Saved entries:
------------------------------------

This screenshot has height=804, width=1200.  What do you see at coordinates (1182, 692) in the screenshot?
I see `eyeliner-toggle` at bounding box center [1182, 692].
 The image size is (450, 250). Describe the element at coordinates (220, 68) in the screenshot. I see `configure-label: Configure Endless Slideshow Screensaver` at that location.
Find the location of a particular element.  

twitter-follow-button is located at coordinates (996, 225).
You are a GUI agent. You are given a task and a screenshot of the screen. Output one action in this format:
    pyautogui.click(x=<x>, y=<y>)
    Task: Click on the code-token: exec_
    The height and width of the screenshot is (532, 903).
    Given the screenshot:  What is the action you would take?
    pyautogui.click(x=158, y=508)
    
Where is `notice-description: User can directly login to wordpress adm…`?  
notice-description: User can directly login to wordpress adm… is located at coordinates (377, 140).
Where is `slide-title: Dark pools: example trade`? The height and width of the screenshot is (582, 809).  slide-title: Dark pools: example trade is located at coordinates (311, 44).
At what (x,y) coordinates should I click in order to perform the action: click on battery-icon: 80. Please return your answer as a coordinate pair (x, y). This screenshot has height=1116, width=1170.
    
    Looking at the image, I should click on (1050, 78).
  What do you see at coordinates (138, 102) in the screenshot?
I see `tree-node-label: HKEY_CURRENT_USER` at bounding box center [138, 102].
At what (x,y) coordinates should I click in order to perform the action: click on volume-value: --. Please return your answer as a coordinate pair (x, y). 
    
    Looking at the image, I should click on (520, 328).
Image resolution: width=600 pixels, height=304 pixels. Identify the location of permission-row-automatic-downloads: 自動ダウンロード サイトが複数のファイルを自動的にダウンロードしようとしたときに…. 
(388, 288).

------------------------------------

**INSTRUCTIONS TO FOLLOW:**
Starting at the beginning of the listing and ending at the line with "center [138, 102].", write those lines out again with "GUI agent" changed to "screen assistant" and nothing else altered.

**FINISHED TASK:**
This screenshot has height=804, width=1200.  What do you see at coordinates (1182, 692) in the screenshot?
I see `eyeliner-toggle` at bounding box center [1182, 692].
 The image size is (450, 250). Describe the element at coordinates (220, 68) in the screenshot. I see `configure-label: Configure Endless Slideshow Screensaver` at that location.
Find the location of a particular element.  

twitter-follow-button is located at coordinates (996, 225).
You are a screen assistant. You are given a task and a screenshot of the screen. Output one action in this format:
    pyautogui.click(x=<x>, y=<y>)
    Task: Click on the code-token: exec_
    The height and width of the screenshot is (532, 903).
    Given the screenshot:  What is the action you would take?
    pyautogui.click(x=158, y=508)
    
Where is `notice-description: User can directly login to wordpress adm…`?  
notice-description: User can directly login to wordpress adm… is located at coordinates (377, 140).
Where is `slide-title: Dark pools: example trade`? The height and width of the screenshot is (582, 809).  slide-title: Dark pools: example trade is located at coordinates (311, 44).
At what (x,y) coordinates should I click in order to perform the action: click on battery-icon: 80. Please return your answer as a coordinate pair (x, y). This screenshot has height=1116, width=1170.
    
    Looking at the image, I should click on (1050, 78).
  What do you see at coordinates (138, 102) in the screenshot?
I see `tree-node-label: HKEY_CURRENT_USER` at bounding box center [138, 102].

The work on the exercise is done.